On January 13th, OVO Energy announced that they would be making a quarter of its workforce redundant.
The job cuts are expected to affect roughly 1,700 of the company’s current 6,200 employees.
This comes just a few days after OVO Energy faced criticism for an email that customers felt made light of many people’s struggles with energy bills during winter months.
Here's what we know about the redundancy decision so far.
What is OVO Energy?
OVO Energy is the third-biggest energy supplier in the UK, serving roughly five million customer across England, Scotland, and Wales.
The company was set up in 2009 and expanded further by the acquisition of SSE in 2020.
Why is OVO Energy making employees redundant?
First reported by Sky News, the job cuts are part of ongoing efforts to save costs during the energy crisis.
The redundancy programme was announced alongside a commitment to increase the minimum pay to £12 an hour.

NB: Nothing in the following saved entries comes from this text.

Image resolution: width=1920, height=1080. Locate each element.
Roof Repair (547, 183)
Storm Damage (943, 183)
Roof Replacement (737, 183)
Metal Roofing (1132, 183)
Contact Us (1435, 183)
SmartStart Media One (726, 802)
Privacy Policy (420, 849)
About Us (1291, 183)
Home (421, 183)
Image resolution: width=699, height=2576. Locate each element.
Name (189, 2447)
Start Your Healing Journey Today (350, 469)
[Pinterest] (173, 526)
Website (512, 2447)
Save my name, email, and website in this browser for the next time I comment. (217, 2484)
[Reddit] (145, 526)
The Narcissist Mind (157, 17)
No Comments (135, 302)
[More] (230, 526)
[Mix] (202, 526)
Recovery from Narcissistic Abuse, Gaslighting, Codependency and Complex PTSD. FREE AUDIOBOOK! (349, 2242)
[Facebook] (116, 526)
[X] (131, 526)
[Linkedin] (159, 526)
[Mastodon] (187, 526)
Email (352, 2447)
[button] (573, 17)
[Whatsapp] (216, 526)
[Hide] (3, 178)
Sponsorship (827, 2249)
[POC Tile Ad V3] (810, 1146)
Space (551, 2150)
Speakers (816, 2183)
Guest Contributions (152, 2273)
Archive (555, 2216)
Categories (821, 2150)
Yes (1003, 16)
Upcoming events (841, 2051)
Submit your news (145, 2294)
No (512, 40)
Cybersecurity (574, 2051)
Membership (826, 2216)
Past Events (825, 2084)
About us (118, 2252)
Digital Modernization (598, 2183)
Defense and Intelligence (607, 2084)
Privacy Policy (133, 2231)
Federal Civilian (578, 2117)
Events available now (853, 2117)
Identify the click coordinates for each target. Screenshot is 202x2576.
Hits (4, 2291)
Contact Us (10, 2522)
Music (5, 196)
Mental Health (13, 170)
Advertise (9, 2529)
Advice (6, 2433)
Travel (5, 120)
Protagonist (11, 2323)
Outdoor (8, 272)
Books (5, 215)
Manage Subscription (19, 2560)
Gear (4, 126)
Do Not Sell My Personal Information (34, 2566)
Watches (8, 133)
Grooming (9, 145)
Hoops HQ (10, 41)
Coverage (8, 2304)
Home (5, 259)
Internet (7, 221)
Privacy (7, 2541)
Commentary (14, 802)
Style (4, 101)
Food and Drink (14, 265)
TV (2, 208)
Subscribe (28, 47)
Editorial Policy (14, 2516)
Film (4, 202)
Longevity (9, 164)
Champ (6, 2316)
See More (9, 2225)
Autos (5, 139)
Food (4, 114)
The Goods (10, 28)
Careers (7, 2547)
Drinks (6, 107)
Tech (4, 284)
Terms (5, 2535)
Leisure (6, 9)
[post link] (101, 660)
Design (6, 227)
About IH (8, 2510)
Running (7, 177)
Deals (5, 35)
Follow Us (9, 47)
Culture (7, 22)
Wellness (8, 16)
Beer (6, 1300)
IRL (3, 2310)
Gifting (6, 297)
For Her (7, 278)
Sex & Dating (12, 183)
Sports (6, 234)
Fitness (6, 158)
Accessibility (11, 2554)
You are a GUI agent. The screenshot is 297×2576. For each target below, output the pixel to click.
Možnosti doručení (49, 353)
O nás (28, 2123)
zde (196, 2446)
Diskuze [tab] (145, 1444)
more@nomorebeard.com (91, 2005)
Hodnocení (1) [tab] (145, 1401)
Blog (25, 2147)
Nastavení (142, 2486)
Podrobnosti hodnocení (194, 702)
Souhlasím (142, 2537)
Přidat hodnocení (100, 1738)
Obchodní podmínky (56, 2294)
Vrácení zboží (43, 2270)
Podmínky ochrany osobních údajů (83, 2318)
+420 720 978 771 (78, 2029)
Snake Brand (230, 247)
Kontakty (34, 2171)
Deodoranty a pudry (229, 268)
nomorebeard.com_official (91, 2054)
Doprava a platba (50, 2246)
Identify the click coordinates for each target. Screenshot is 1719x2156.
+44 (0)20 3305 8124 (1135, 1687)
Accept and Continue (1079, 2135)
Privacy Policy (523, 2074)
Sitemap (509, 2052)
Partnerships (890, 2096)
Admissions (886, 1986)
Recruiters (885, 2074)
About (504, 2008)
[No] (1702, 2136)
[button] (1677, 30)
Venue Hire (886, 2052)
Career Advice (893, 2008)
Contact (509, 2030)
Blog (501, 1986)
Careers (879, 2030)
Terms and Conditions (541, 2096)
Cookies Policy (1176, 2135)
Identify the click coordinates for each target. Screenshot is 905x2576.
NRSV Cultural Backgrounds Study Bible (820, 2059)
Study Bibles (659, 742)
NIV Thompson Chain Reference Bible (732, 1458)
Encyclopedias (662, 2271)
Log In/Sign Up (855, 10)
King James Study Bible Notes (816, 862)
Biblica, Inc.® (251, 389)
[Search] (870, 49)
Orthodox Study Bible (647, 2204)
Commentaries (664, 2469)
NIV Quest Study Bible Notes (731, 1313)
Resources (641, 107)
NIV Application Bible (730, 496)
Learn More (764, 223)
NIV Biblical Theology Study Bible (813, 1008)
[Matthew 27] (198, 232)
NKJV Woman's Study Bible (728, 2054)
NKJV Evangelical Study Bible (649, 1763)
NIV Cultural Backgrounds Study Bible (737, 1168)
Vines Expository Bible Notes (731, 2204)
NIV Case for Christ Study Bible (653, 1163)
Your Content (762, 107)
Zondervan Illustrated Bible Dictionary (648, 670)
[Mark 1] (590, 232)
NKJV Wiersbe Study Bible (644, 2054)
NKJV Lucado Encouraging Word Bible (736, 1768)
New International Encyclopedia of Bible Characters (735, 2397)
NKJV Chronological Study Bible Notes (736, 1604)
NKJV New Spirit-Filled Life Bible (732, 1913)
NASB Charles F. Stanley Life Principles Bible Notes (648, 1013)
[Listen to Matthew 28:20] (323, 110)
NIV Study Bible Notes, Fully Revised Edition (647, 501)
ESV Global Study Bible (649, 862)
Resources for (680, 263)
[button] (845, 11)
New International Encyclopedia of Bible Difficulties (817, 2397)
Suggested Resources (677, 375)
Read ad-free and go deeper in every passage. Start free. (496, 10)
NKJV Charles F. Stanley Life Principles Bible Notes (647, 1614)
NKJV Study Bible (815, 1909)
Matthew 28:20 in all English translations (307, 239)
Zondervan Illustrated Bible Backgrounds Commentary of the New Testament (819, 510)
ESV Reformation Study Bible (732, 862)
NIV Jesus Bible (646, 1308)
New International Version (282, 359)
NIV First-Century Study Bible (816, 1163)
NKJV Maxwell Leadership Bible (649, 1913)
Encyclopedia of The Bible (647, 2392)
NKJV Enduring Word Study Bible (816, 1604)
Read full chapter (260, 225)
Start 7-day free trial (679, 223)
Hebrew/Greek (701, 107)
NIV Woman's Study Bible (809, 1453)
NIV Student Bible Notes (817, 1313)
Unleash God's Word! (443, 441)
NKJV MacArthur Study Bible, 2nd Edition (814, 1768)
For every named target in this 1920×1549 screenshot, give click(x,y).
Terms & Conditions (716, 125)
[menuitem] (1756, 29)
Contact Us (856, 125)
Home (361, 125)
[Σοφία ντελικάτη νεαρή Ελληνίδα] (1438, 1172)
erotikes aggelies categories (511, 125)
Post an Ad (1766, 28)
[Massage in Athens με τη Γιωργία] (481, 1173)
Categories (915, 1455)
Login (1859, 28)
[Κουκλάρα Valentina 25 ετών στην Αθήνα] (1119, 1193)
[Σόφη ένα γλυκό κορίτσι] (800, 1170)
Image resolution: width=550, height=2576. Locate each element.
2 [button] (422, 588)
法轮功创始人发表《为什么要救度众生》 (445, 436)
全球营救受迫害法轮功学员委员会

The job cuts come amidst ongoing plans to open a new academy in Glasgow and to close a number of its UK sites, consolidating to just three locations in London, Bristol, and Glasgow.
It’s unclear as yet where exactly the redundancies will be made in the UK.
Is OVO Energy safe?
On their website, OVO Energy maintain that, despite understandable concerns from customers about the energy crisis, the company “is in a stable position and your energy supply is safe”.
"Our number one focus is on keeping you warm and safe this winter,” the statement continues.
The move to sacrifice such a large proportion of the workforce may be a sign that the enegry company is under pressure, but could equally be related to the SSE acquisition and recent automation of many of OVO Energy’s internal processes.
Trade union, Unite, gave warnings about Ovo's takeover of SSE's retail business and the possible impact on jobs back in 2020.
On January 13th, Unite's general secretary Sharon Graham said that the union “will do everything in our power to defend our members' jobs.
"We will not sit by and watch our members being made to pay the price of the pandemic."